**Exercise**.
Please render the part of the data that opens with the line containing "You are a computer-use" and closes with the line containing "pos(629,342)" as a numbered list, leaving out blank lines.

**Entries shown**.
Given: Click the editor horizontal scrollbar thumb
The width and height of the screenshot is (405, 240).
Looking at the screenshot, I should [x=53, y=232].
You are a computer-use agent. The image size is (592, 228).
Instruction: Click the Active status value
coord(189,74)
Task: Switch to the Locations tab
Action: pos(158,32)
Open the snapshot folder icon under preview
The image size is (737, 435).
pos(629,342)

...

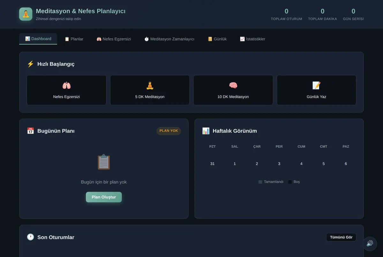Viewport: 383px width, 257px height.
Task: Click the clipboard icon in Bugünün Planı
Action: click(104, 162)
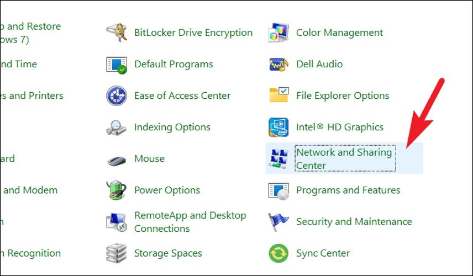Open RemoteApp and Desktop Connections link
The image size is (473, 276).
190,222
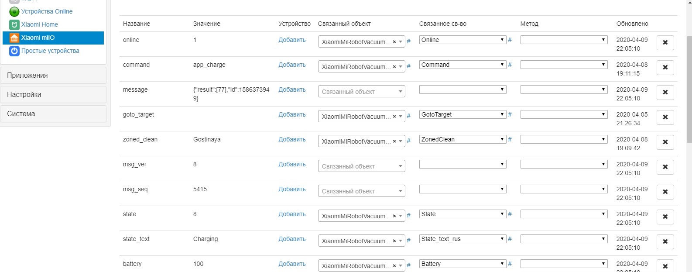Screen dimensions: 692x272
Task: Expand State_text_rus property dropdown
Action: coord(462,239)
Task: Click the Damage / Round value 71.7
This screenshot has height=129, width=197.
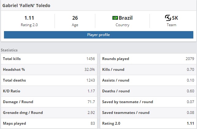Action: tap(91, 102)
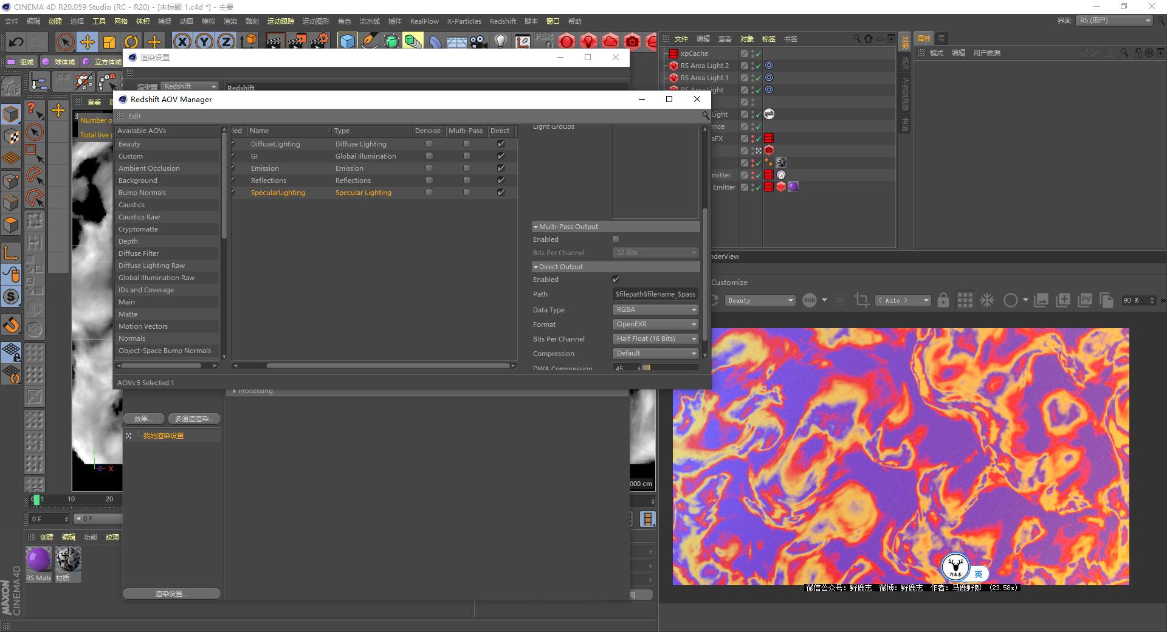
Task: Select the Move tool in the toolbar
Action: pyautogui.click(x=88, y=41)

**The completed task**.
1. You are a computer-use agent. The image size is (592, 228).
2. Instruction: Click the Active status value
3. coord(189,74)
4. Task: Switch to the Locations tab
5. Action: pos(158,32)
6. Open the snapshot folder icon under preview
7. The image size is (737, 435).
8. pos(629,342)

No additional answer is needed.